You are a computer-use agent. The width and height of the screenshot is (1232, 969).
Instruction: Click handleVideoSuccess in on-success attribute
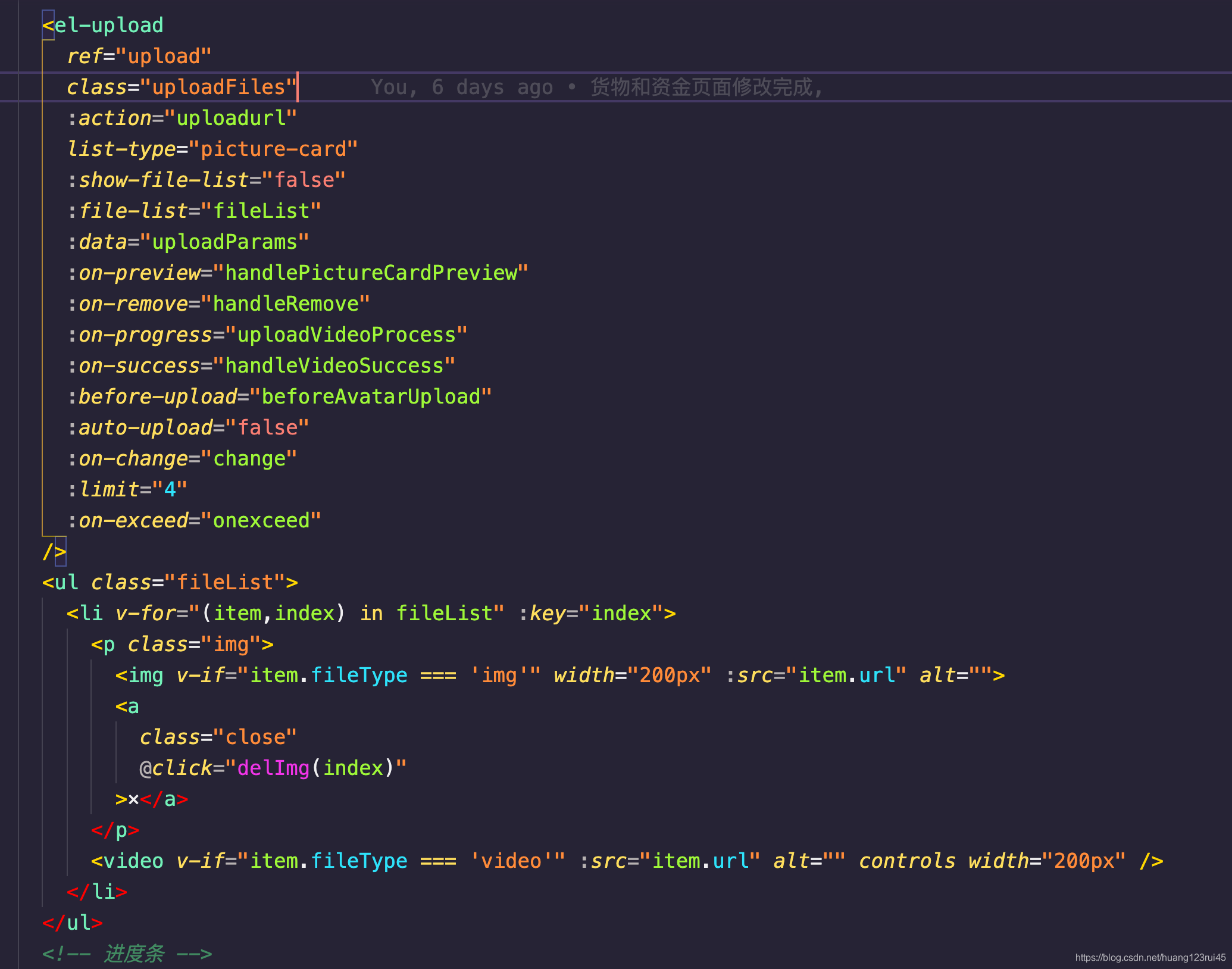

---

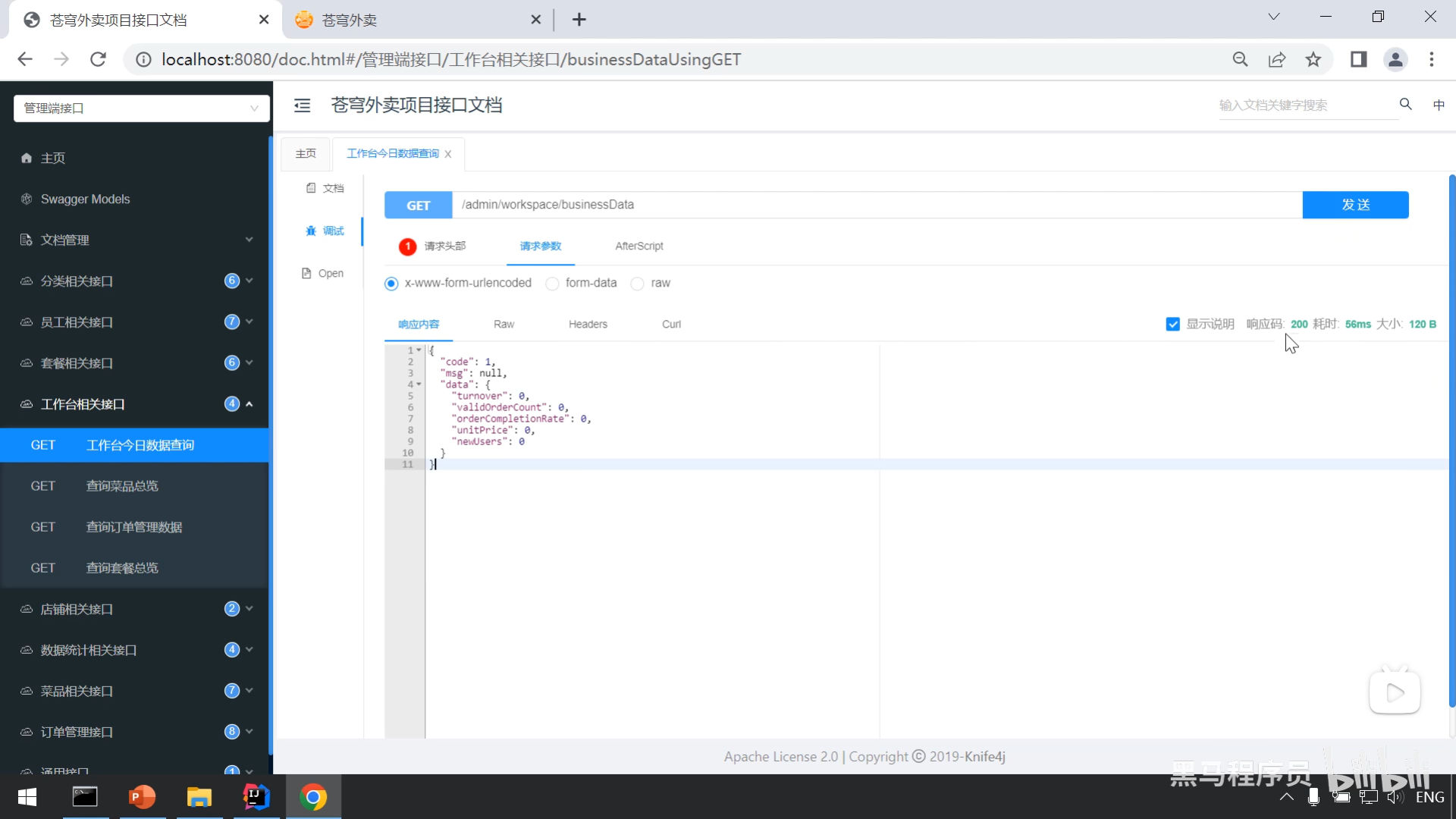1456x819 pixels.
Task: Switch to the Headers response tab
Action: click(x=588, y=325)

▸ WHAT THE TASK ASKS
Retype the records above, but only those lines that fall between the line containing "You are a computer-use" and the line containing "Instruction: Click handleVideoSuccess", with both of those lines included, exactly as written.

▸ YOUR SOLUTION
You are a computer-use agent. The width and height of the screenshot is (1232, 969).
Instruction: Click handleVideoSuccess in on-success attribute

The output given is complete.